* **Directions for this task**: Find the line that contains "The width and"; please output it and each line after it, exactly as shown, up to the end of the entries below, skipping pictures.

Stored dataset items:
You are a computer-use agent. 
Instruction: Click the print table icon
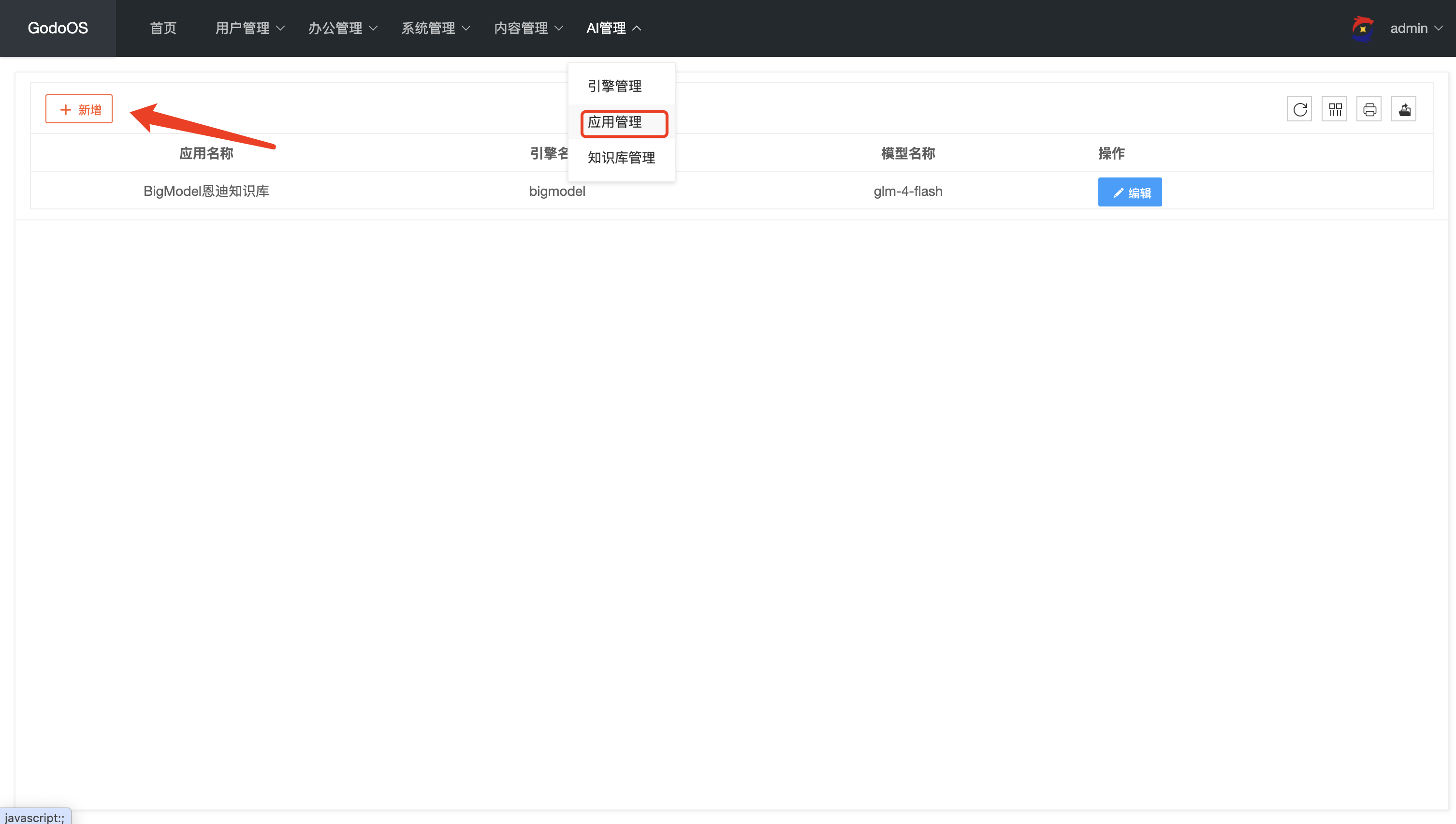click(1369, 109)
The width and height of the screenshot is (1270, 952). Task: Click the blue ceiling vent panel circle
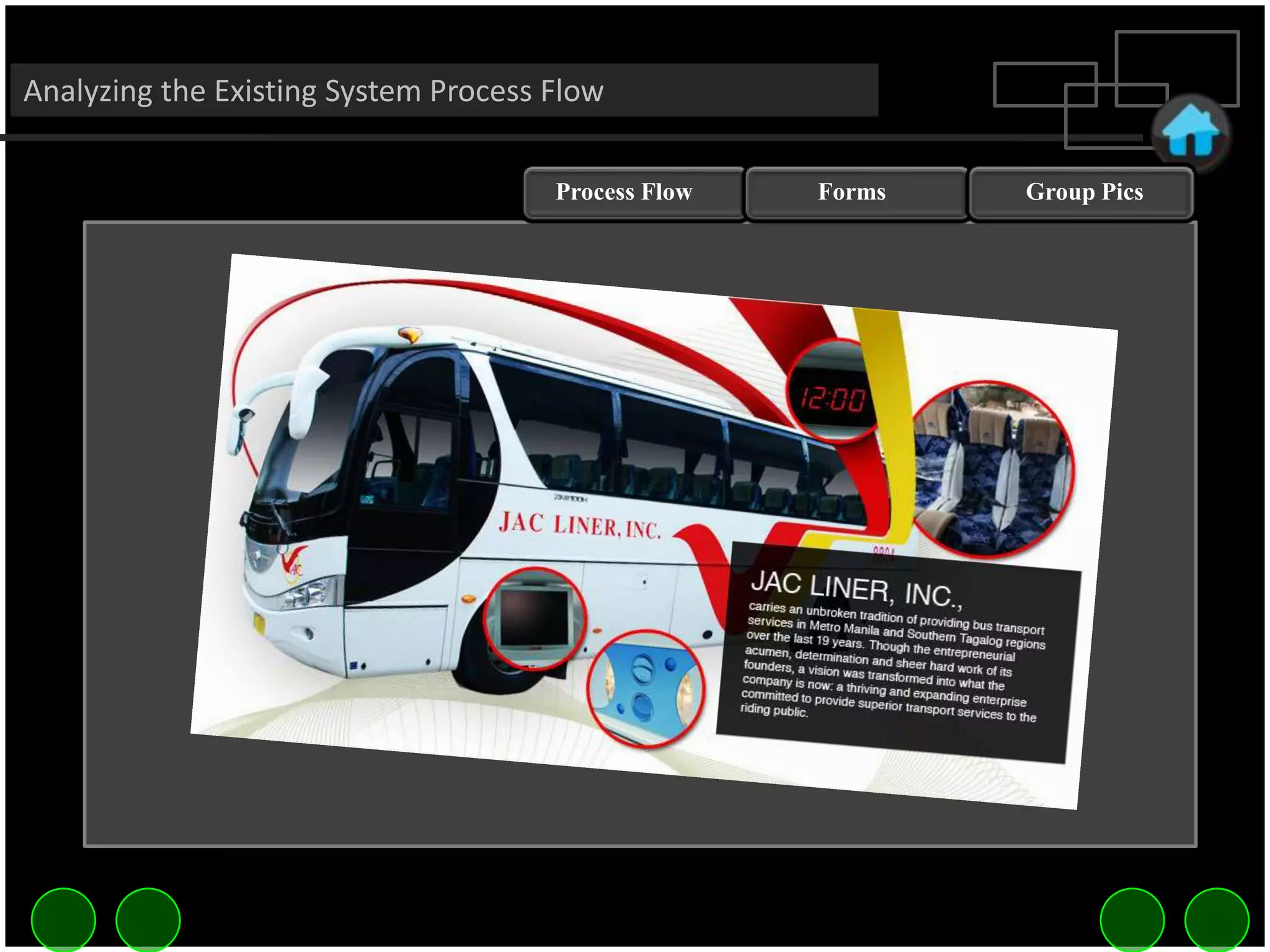[645, 688]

* **Result**:
The width and height of the screenshot is (1270, 952). Task: Click the blue ceiling vent panel circle
[645, 688]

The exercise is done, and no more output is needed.